By Stu Woo and Ben Dummett 

This article is being republished as part of our daily reproduction of WSJ.com articles that also appeared in the U.S. print edition of The Wall Street Journal (February 15, 2018).

LONDON -- Sky PLC shares rose above the price that 21st Century Fox Inc. has offered for the British pay-TV giant for the first time since the bid -- putting pressure on Rupert Murdoch's Fox to sweeten the pot.

The rise was a response to Sky retaining rights to broadcast English Premier League soccer matches and could complicate the much larger $52 billion deal by Walt Disney Co. to buy a big chunk of Fox assets, including Sky.

Late Tuesday, Sky announced it won TV rights to the matches for three years starting in 2019 at a cost of GBP1.2 billion ($1.7 billion) a year, or 16% less per match than in the previous auction.

Sky shares rose as high as GBP11.01 on Wednesday before closing up nearly 2% at GBP10.82 in London trading. That exceeded the GBP10.75 per-share price Fox agreed to pay in December 2016 to buy the 61% of Sky it doesn't already own. The deal is currently worth about $16 billion.

Should Fox secure regulatory approval for the acquisition, it would need support from 75% of Sky shareholders, excluding Fox's stake, for the deal to go through. Fox could also try a more complicated process that requires a simple-majority approval. In either case, with the stock now trading higher Fox may be forced to raise its bid.

Some Sky shareholders, including hedge-fund manager Crispin Odey, said before the soccer rights auction that Fox should increase its offer. Mr. Odey didn't respond for requests for comment on Wednesday.

U.S. hedge fund Elliott Management Corp., which has about a 2% stake in Sky, declined to comment. Elliott is known for its activist campaigns and for getting involved in deals and holding them up to increase the price.

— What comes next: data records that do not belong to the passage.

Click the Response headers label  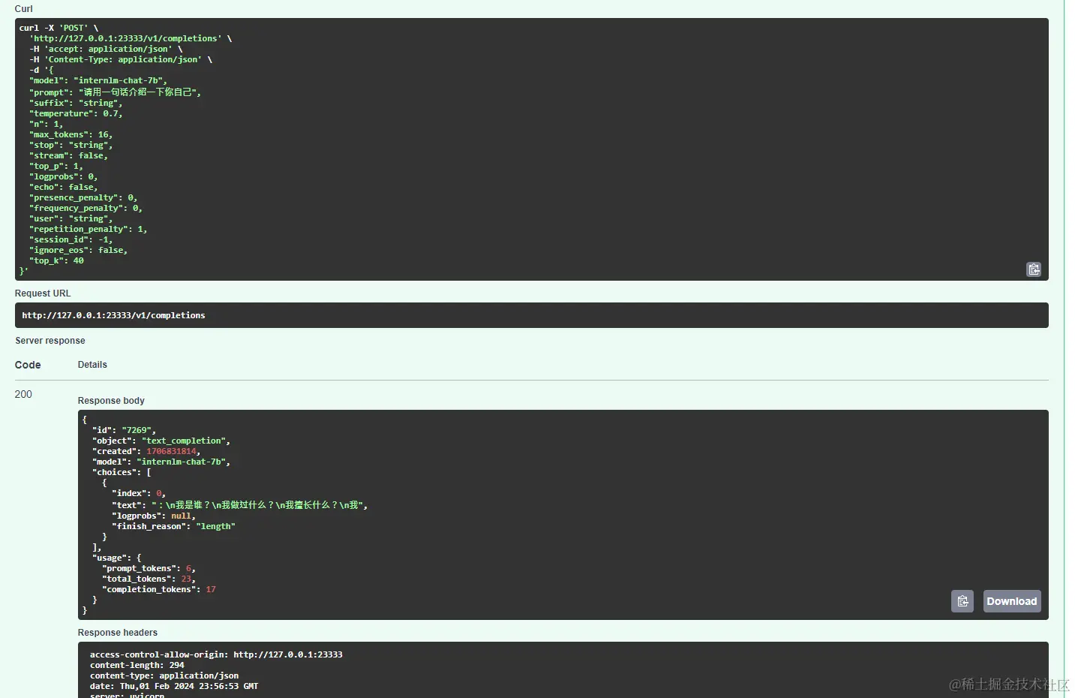click(x=118, y=633)
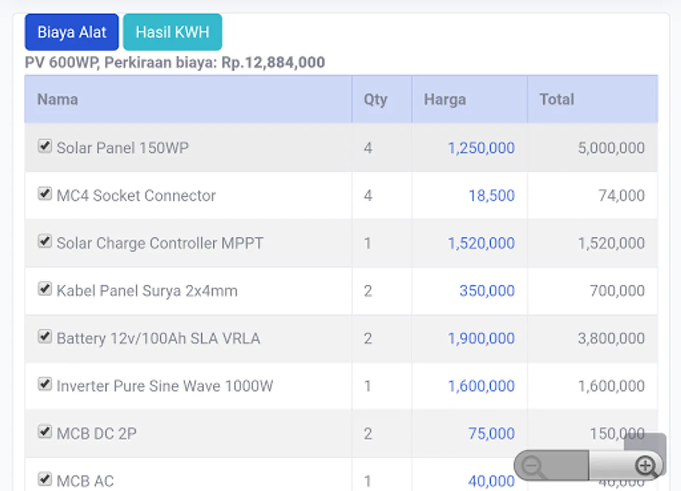The width and height of the screenshot is (681, 491).
Task: Click the 1,250,000 price for Solar Panel
Action: click(481, 148)
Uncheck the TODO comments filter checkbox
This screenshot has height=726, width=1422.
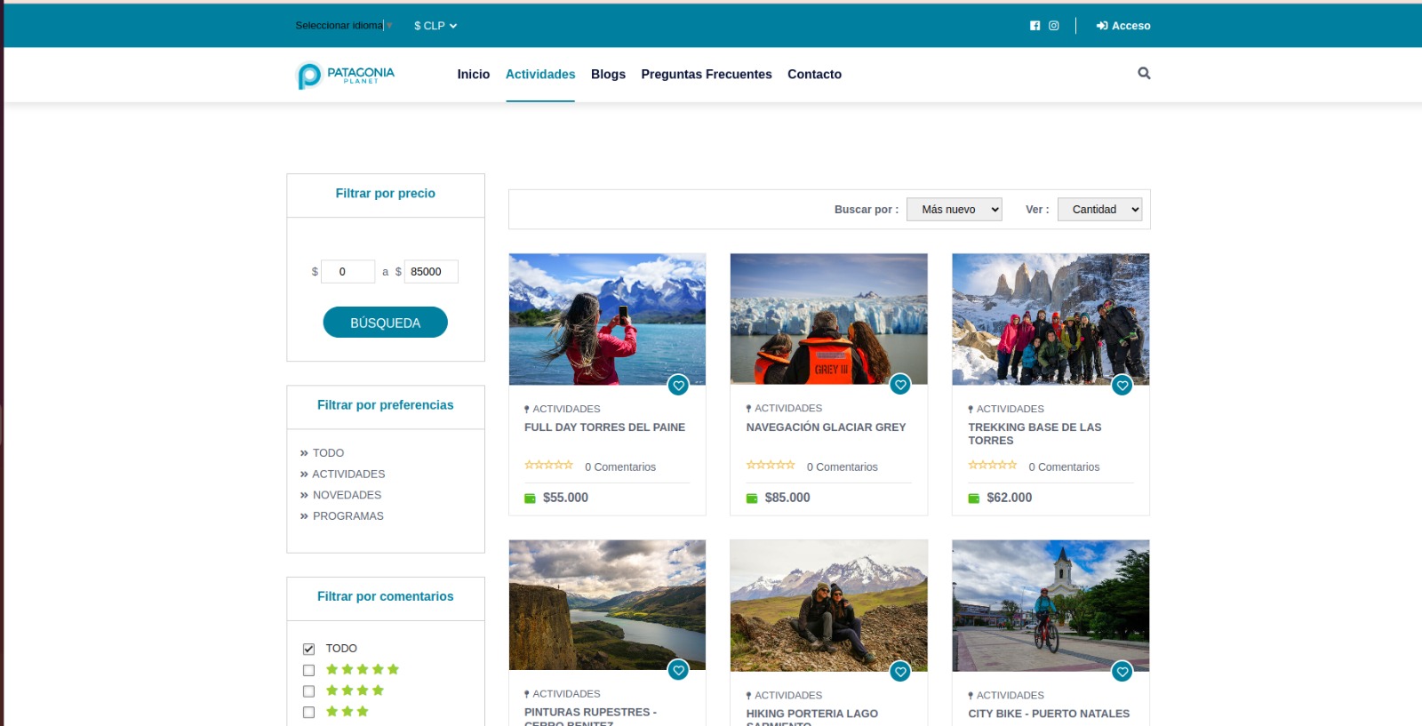click(x=309, y=649)
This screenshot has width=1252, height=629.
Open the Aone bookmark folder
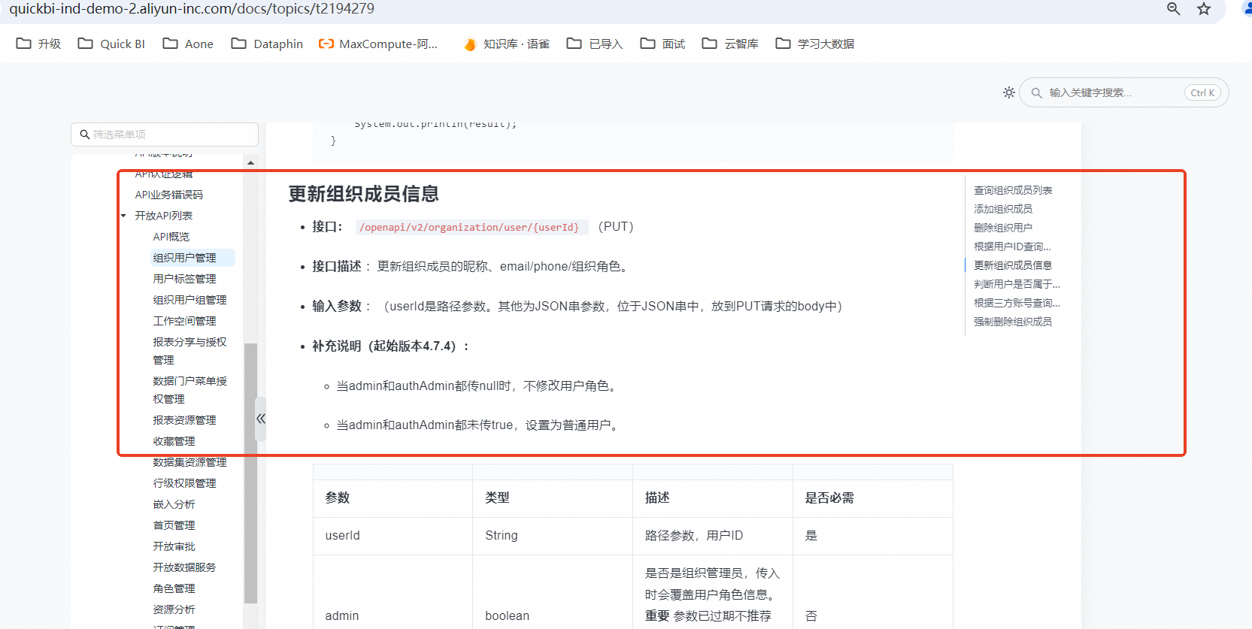tap(188, 44)
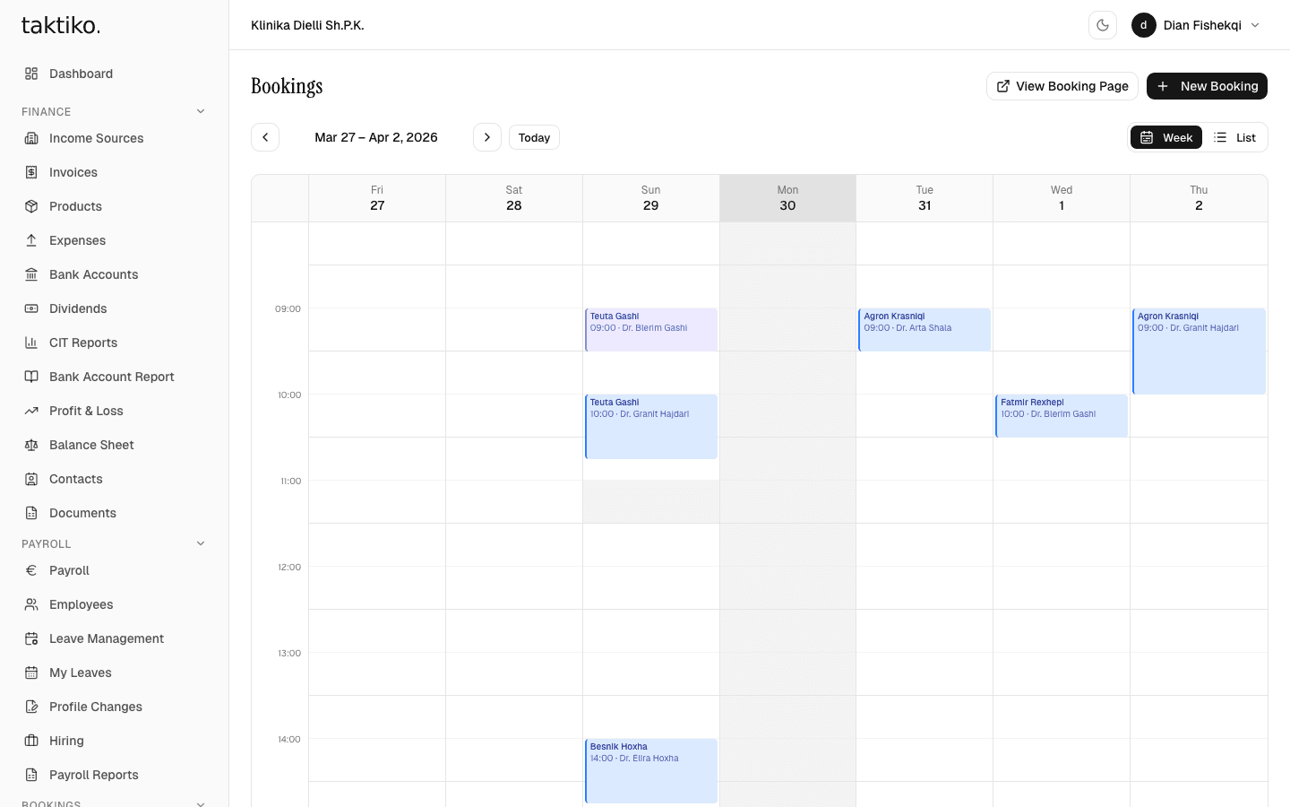Screen dimensions: 1290x807
Task: Open Payroll using the euro icon
Action: click(32, 570)
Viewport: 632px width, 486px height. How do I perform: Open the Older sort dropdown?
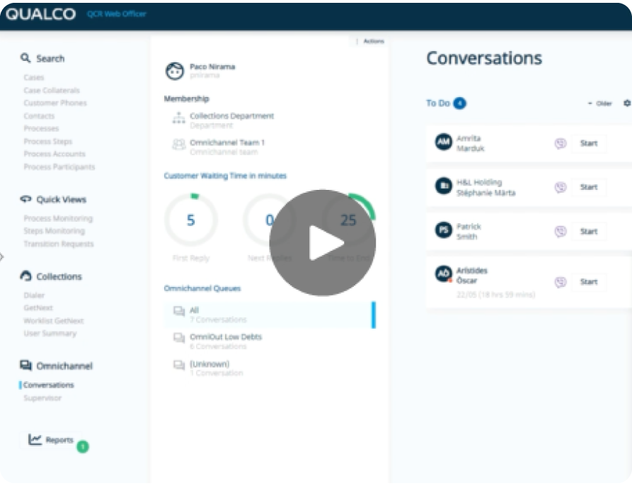coord(600,103)
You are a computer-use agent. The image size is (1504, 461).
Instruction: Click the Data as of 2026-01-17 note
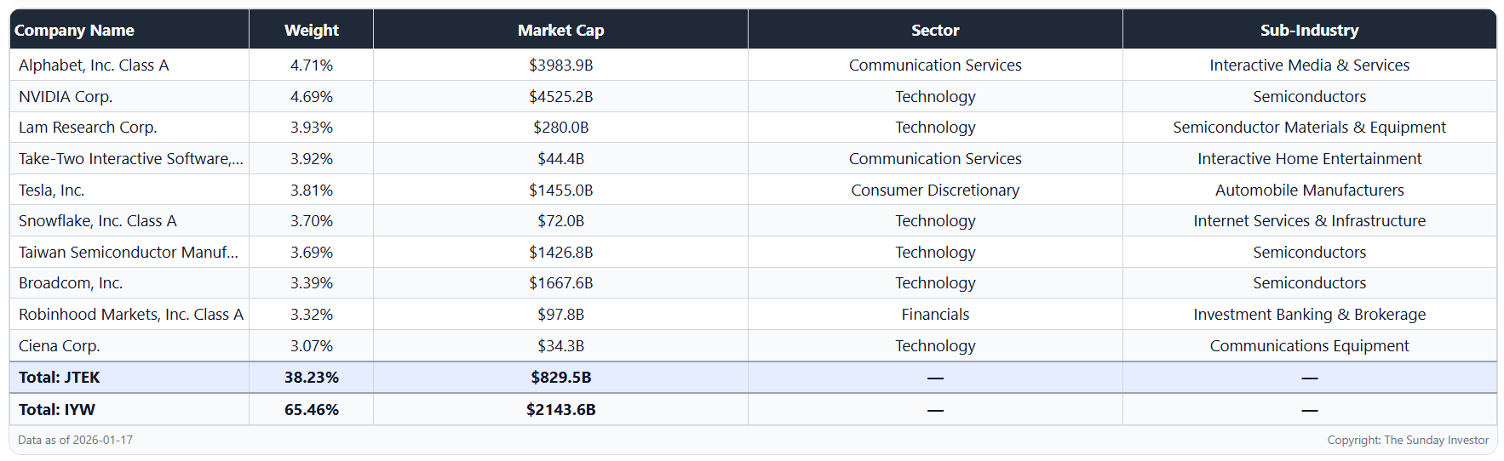[x=76, y=441]
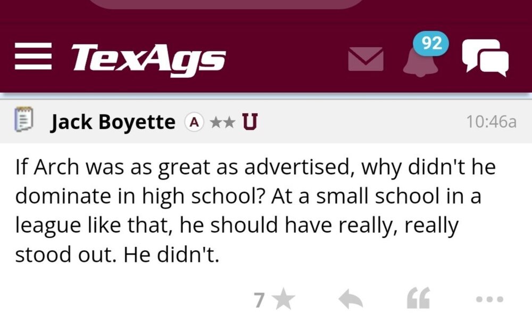This screenshot has width=532, height=318.
Task: Click the 92 notification count badge
Action: click(431, 44)
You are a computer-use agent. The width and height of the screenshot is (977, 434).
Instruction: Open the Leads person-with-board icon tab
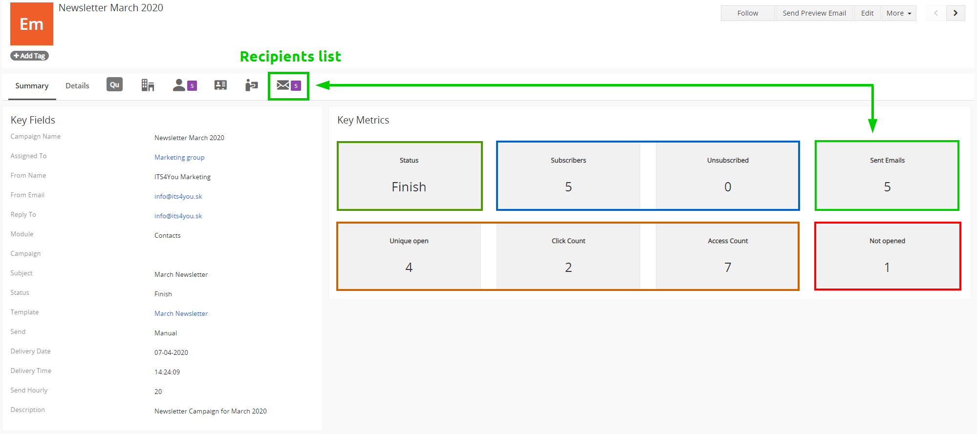[251, 85]
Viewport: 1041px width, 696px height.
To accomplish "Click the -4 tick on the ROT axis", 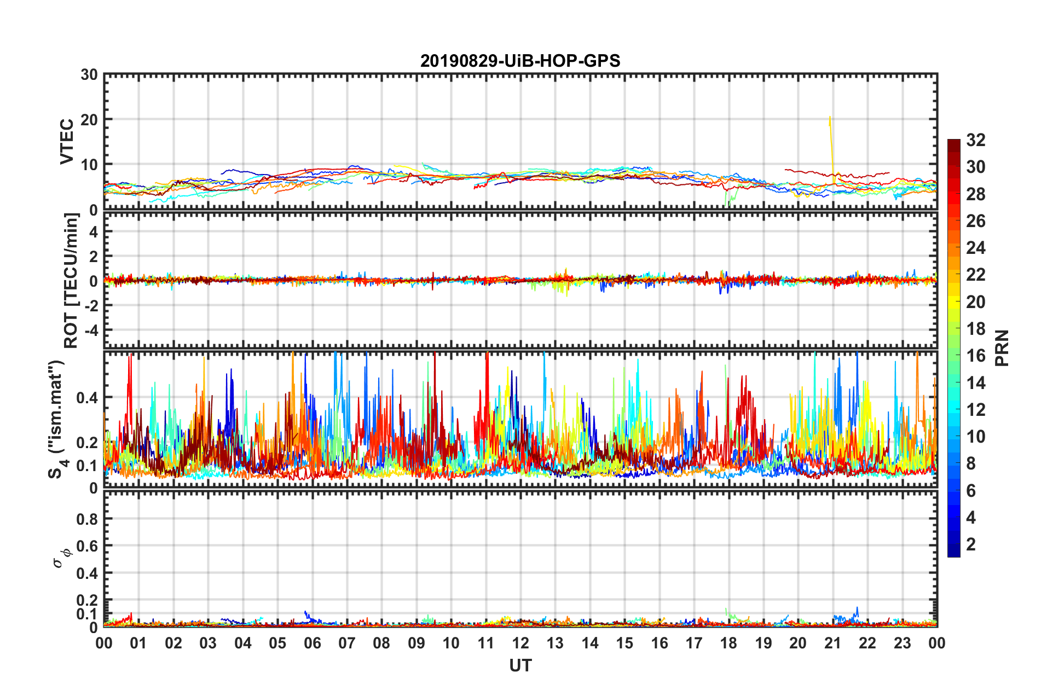I will click(91, 330).
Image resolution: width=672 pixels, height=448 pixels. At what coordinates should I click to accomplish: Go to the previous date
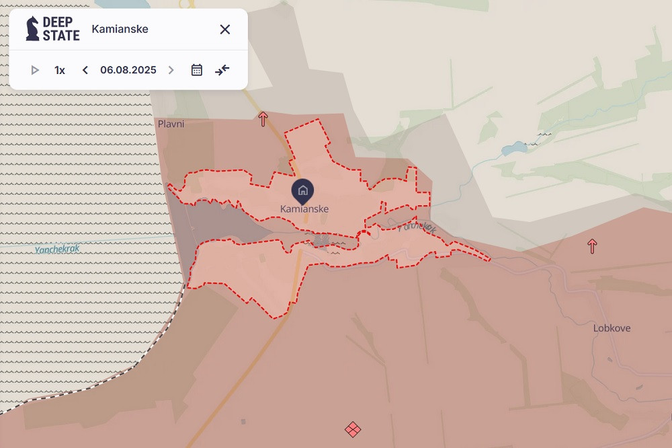(x=85, y=70)
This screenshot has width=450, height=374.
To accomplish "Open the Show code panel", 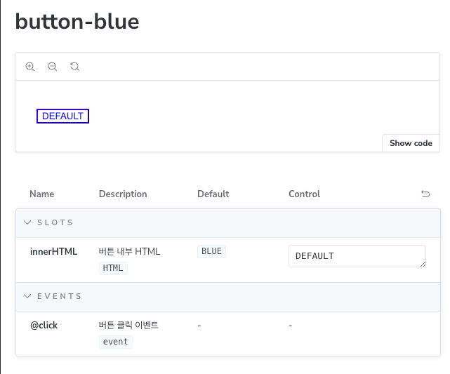I will [x=411, y=143].
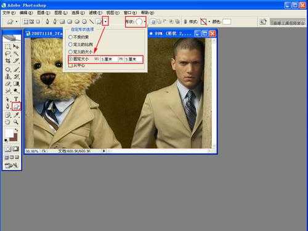Pick the Lasso tool
The image size is (308, 231).
click(8, 54)
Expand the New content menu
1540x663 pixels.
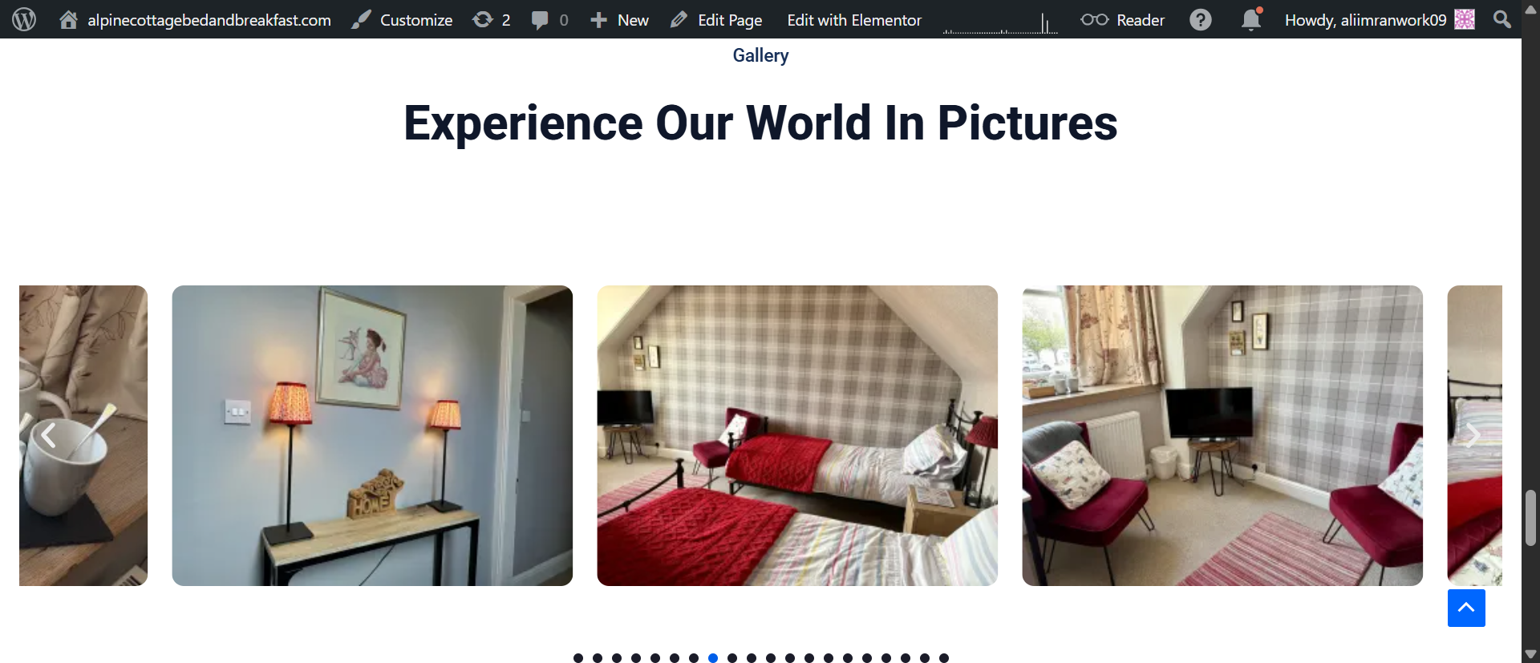[x=620, y=19]
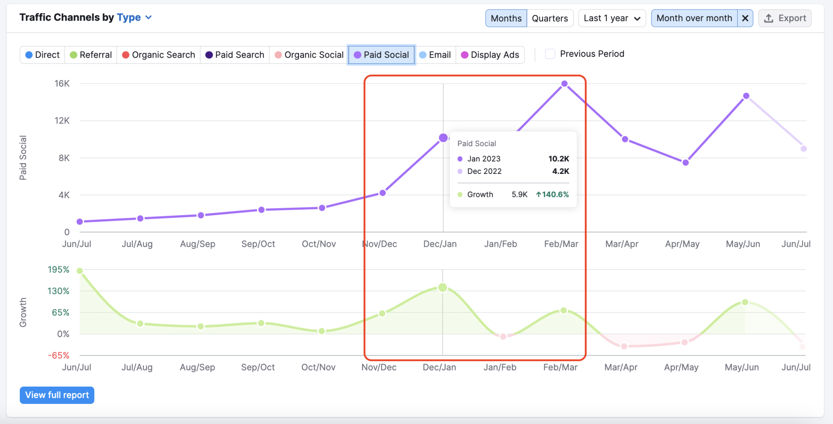The height and width of the screenshot is (424, 833).
Task: Click the May/Jun purple data point
Action: click(746, 96)
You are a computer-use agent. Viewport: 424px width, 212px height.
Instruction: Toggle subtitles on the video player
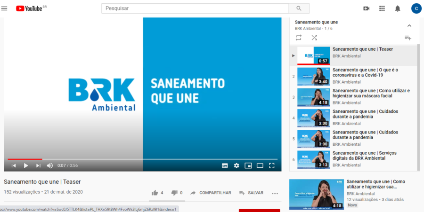[x=225, y=165]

A Fox spokeswoman declined to comment.

If Fox raises its offer for Sky, it might need the approval of Disney to do so.

Disney in December struck a deal to buy the majority of Fox assets, including its current 39% stake in Sky, for $52 billion. If Fox successfully acquires 100% of Sky, then Disney would assume the debt that Fox took on to finance the deal.

A regulatory decision on the Disney-Fox deal isn't expected until months after regulators finish their Fox-Sky review.

Cable giant Comcast Corp. is also considering renewing its pursuit of Fox assets, including the Sky stake, The Wall Street Journal reported this week.

UBS estimated that the terms of the soccer-rights auction could boost Sky's earnings before interest, taxes and amortization to about GBP2.2 billion for fiscal year 2020. That compares with analysts' previous estimates of about GBP1.7 billion, and would give Sky investors more reason to seek a higher bid.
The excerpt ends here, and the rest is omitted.